(BRIEF) Please transcribe the data below in full, word for word, without the images.

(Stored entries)
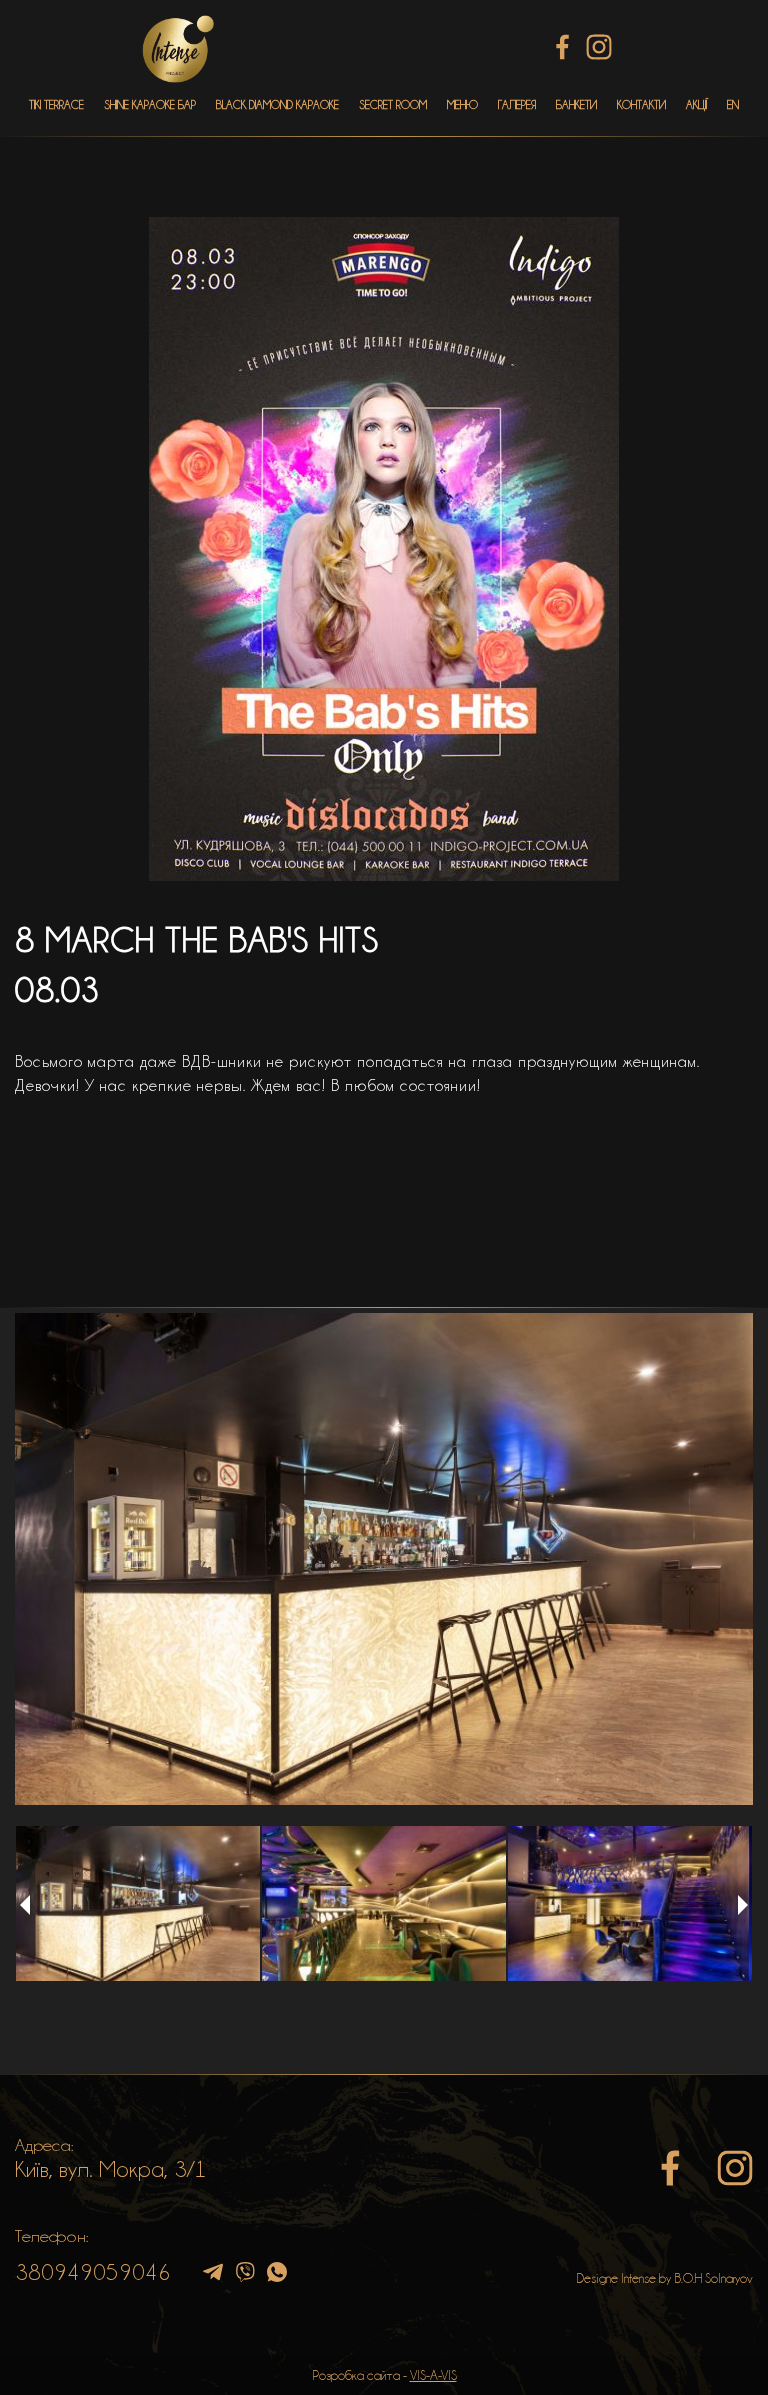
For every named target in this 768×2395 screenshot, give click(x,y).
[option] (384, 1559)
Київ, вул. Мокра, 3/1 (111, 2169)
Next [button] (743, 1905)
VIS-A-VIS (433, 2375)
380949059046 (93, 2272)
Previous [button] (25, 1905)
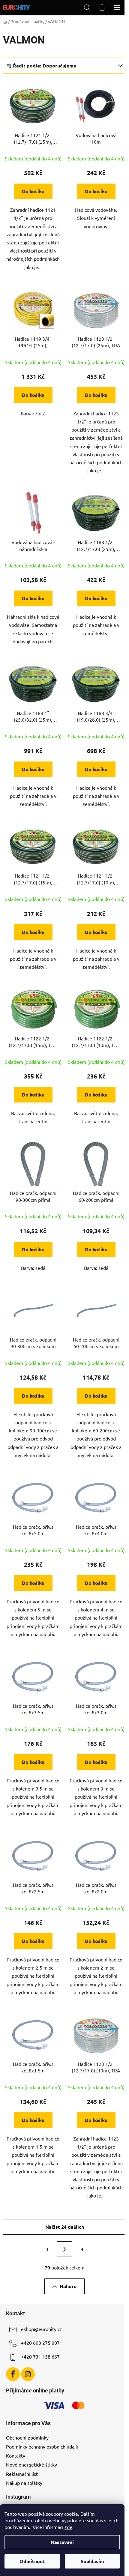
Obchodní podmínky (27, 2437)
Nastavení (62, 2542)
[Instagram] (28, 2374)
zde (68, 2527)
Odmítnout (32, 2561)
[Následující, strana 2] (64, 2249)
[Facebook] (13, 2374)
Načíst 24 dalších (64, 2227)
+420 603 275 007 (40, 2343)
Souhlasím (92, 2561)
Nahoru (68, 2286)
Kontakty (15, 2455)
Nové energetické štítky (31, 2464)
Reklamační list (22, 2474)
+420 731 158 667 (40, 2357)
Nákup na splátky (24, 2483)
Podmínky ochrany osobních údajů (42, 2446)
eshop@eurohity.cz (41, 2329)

(RESPONSE TO THE EXERCISE)
For every named target in this 768×2395 screenshot, give click(x,y).
[option] (384, 1559)
Київ, вул. Мокра, 3/1 (111, 2169)
Next [button] (743, 1905)
VIS-A-VIS (433, 2375)
380949059046 (93, 2272)
Previous [button] (25, 1905)
Obchodní podmínky (27, 2437)
Nastavení (62, 2542)
[Instagram] (28, 2374)
zde (68, 2527)
Odmítnout (32, 2561)
[Následující, strana 2] (64, 2249)
[Facebook] (13, 2374)
Načíst 24 dalších (64, 2227)
+420 603 275 007 (40, 2343)
Souhlasím (92, 2561)
Nahoru (68, 2286)
Kontakty (15, 2455)
Nové energetické štítky (31, 2464)
Reklamační list (22, 2474)
+420 731 158 667 (40, 2357)
Nákup na splátky (24, 2483)
Podmínky ochrany osobních údajů (42, 2446)
eshop@eurohity.cz (41, 2329)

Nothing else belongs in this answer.